I certainly _do not_ want to denigrate the idea of writing code that's designed to be read and studied - I think that's a great idea, and try to do it. But I've never been really able to 'read' a codebase, and I don't really understand what people who do this are doing.
My technique for getting to know a codebase is to look at one thing in particular, probably with the help of a debugger, tracing the call stack and how the data flows and changes. I get to know a whole project in sections, focusing on individual bits of functionality.
And if I'm honest, I rarely ever 'read' code this way either - I usually do it because I want to add a feature or improve performance, or squash a bug, and I stop when I understand enough to be fairly sure I'm doing things in a responsible manner - keeping with the architecture and not making what I leave when I'm done any more additionally complex than is required to accomplish my task.
I don't understand how people can 'read code' in any sort of a straightforward manner. The phrasing seems to suggest to me a linear 'reading' like a book or a technical manual. But you can't read code like that. If a project is of even moderate size, there are too many interweaved dependencies. Even a very well factored codebase is at best a top-down or bottom-up tree, and you (or, at least, I) often can't understand the trunk without understanding the disparate branches and leaves. I generally can't keep all that in my head without a task to focus on.

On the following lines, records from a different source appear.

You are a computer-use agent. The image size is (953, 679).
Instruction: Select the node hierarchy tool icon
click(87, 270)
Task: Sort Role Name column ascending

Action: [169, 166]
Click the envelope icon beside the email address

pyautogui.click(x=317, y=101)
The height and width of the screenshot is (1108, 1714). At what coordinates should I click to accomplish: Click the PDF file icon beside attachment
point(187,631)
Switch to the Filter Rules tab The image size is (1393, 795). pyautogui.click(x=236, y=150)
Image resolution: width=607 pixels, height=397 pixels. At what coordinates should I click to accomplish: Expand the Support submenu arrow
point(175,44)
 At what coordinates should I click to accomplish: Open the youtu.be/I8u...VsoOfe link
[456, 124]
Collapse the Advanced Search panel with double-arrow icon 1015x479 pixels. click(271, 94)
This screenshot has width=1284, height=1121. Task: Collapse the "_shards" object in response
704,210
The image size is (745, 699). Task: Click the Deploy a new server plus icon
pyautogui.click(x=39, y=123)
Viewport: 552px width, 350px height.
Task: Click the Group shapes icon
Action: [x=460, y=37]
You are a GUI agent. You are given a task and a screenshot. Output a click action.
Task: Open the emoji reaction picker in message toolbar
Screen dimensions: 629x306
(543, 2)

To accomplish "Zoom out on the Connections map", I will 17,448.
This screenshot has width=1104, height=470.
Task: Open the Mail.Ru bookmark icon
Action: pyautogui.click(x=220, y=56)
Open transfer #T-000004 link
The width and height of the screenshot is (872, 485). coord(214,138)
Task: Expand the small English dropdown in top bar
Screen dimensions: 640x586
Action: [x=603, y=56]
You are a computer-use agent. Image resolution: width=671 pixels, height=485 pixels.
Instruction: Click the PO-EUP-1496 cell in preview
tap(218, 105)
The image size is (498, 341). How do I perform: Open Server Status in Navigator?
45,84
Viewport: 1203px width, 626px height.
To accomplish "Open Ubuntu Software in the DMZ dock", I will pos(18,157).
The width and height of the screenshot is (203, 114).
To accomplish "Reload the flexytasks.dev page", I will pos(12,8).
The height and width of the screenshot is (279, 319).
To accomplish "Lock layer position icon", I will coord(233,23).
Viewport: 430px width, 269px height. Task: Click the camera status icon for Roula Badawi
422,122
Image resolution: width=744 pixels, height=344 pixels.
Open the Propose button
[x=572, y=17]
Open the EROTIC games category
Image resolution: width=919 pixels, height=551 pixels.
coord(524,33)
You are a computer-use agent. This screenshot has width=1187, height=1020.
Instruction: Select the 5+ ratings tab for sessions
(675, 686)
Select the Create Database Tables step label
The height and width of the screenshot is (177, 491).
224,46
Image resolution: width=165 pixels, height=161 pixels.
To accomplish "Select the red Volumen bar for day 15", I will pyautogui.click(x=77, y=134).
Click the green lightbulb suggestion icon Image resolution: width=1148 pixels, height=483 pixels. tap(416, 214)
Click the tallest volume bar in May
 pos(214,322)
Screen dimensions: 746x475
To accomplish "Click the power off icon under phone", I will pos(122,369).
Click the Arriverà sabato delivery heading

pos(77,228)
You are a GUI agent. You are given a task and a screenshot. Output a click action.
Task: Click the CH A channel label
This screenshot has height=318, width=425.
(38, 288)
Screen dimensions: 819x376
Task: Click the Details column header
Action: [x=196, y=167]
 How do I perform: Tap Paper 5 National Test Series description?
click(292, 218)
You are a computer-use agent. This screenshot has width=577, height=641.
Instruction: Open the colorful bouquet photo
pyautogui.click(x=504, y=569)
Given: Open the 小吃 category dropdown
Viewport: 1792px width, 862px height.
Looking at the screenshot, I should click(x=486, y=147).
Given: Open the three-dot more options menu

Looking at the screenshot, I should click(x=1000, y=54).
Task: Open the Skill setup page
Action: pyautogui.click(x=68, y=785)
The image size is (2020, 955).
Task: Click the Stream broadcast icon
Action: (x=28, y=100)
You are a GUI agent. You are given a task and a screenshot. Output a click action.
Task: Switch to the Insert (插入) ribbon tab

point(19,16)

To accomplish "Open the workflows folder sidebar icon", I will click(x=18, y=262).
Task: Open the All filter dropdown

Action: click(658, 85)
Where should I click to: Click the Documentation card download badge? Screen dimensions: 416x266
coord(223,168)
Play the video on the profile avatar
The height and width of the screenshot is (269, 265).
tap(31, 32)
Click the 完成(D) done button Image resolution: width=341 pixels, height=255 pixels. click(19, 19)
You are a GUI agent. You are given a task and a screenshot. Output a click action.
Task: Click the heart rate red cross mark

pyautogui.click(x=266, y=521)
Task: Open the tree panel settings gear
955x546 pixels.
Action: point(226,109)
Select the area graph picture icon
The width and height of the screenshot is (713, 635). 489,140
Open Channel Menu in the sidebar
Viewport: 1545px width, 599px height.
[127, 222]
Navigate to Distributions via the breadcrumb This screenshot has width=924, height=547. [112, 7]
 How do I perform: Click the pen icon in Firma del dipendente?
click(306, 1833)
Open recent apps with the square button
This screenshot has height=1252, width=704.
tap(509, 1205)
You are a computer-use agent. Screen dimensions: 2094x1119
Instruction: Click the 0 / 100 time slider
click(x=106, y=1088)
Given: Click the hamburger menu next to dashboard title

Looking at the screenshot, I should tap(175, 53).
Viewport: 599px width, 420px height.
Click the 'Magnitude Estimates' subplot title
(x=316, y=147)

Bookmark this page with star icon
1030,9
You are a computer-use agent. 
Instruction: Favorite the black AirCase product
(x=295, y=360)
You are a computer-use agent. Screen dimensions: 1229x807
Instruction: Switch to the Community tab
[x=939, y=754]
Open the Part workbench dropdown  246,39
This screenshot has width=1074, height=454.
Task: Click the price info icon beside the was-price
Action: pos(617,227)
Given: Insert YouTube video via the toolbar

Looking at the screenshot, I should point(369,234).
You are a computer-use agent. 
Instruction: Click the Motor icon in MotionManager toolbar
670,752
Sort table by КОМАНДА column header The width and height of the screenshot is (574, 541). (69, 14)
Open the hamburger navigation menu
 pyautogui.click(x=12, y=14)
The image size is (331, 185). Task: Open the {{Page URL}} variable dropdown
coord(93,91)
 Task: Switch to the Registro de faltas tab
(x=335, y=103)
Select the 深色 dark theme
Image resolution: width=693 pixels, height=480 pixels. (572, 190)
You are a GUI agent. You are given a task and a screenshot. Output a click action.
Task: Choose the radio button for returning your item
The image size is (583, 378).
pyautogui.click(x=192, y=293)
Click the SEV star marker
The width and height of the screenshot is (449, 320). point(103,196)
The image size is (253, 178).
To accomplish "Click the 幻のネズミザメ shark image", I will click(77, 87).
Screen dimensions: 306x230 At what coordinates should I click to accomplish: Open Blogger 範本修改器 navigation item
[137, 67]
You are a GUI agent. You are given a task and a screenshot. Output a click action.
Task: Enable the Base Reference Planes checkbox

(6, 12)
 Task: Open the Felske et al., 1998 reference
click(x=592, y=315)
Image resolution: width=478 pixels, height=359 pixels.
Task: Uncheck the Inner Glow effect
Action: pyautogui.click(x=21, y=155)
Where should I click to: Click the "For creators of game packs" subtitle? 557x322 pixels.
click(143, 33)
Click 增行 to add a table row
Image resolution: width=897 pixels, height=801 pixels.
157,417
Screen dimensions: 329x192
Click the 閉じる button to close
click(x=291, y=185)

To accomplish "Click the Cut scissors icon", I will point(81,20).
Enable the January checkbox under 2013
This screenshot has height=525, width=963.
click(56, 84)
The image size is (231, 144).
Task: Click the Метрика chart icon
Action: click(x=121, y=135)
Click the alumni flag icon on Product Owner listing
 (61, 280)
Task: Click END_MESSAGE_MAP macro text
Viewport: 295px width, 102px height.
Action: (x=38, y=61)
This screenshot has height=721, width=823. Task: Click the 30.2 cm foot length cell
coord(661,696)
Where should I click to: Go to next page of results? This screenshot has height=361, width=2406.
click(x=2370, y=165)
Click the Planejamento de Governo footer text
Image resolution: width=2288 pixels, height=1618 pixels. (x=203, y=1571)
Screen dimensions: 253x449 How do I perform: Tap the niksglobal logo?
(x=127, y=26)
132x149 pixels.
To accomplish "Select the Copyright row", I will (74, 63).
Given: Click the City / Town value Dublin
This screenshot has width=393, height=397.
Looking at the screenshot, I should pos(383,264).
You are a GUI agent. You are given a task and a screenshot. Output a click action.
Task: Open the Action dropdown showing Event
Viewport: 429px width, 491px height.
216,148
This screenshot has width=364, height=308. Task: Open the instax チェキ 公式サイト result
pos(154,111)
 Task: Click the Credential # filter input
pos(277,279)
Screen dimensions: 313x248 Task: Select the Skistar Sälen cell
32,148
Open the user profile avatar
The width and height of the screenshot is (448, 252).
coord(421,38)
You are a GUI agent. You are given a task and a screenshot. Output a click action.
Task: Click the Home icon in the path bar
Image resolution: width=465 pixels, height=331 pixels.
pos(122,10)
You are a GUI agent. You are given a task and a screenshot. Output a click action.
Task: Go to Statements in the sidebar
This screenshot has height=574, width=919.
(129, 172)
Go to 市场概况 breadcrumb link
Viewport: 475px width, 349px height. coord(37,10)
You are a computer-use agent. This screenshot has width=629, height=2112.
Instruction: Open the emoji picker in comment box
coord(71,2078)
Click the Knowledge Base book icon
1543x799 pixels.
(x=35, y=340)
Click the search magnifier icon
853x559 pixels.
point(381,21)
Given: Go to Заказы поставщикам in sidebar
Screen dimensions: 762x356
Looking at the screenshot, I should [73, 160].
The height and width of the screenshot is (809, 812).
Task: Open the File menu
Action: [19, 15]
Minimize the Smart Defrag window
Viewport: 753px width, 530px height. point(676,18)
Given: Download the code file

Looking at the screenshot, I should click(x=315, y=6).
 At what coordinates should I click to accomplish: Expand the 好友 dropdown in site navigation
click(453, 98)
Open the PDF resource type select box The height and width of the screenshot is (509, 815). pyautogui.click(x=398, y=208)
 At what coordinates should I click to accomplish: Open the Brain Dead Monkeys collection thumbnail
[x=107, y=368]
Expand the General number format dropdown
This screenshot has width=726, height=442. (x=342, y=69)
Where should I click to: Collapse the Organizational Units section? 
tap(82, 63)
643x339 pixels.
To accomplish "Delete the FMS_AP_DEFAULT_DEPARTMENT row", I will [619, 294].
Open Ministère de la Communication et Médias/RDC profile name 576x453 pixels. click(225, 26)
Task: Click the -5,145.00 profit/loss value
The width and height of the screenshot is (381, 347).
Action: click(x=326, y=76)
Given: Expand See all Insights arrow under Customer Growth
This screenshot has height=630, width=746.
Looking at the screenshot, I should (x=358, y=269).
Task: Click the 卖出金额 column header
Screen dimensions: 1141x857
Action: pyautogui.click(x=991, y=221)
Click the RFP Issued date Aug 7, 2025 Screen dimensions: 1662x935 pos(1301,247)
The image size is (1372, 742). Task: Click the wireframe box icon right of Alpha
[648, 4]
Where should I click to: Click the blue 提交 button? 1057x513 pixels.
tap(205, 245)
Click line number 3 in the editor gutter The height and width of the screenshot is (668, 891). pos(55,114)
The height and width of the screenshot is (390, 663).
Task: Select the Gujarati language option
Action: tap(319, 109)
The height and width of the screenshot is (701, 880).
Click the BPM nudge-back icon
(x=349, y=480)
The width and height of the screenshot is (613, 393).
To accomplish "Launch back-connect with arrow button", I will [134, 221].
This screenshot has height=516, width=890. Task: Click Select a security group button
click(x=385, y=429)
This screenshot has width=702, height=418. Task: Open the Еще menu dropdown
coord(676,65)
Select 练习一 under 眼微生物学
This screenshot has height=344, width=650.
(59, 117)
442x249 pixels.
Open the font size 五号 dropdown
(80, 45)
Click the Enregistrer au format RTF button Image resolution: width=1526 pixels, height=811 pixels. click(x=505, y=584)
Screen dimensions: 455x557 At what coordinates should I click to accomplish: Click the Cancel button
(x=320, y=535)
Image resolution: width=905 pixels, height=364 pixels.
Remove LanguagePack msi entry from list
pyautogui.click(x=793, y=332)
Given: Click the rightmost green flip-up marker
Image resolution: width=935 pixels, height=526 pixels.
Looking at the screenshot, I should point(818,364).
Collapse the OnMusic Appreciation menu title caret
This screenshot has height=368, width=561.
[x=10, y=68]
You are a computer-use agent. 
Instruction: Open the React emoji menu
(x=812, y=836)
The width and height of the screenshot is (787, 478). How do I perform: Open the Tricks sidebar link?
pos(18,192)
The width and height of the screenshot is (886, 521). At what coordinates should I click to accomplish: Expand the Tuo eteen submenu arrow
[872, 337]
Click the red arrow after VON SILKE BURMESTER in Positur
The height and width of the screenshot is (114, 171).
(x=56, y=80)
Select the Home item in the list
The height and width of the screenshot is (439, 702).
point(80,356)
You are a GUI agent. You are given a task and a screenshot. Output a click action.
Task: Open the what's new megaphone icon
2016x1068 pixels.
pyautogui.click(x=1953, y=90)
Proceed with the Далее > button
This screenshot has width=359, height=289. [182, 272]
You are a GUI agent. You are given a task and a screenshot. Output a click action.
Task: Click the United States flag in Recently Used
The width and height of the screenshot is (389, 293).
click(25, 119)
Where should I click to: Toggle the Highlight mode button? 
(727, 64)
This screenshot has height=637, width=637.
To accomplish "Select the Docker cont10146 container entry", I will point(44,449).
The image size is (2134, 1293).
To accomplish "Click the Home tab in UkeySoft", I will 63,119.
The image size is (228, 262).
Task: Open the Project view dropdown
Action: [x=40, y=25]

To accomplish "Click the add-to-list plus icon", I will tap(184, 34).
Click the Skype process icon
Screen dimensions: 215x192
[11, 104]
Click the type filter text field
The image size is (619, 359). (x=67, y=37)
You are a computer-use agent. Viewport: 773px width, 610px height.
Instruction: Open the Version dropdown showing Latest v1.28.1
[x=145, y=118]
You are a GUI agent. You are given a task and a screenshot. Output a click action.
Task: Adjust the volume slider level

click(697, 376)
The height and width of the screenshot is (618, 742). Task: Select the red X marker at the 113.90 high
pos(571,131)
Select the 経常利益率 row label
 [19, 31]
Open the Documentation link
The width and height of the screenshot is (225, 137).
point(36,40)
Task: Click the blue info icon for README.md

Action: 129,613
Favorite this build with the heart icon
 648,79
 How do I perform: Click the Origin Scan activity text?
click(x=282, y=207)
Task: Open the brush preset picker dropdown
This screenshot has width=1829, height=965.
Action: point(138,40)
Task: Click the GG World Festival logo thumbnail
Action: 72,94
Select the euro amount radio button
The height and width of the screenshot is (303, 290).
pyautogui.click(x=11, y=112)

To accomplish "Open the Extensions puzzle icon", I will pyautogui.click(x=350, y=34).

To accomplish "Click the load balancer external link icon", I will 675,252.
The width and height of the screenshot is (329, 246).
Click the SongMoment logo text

I think it's arguably even irresponsible to suggest to newcomers that they should 'read code' because it sets them up for failure when they try to do it and the complexity inevitably overwhelms them.
Do I misunderstand what people mean when they say "read code"?
Yes. (As in both: yes I agree with your way of getting to know a codebase, and yes you misunderstand what at least some people mean by "read code".) See the "Code Is Not Literature" 2014 blog post that was discussed here last week (https://news.ycombinator.com/item?id=37134520), and the 2018 blog post that I linked to as concrete detail (https://news.ycombinator.com/item?id=37138832). Quoting Seibel quoting Knuth:
> > I got a copy of the source-code listing for it. I didn’t have a manual for the machine, so I wasn’t even sure what the machine language was. […] It was just basically the way you solve some kind of an unknown puzzle—make tables and charts and get a little more information here and make a hypothesis. In general when I’m reading a technical paper, it’s the same challenge. I’m trying to get into the author’s mind, trying to figure out what the concept is. The more you learn to read other people’s stuff, the more able you are to invent your own in the future, it seems to me.
> He’s not describing reading literature; he’s describing a scientific investigation.
So when people like Knuth talk about “reading code”, or even reading papers or books!, they're already describing a process like what you described, not reading linearly.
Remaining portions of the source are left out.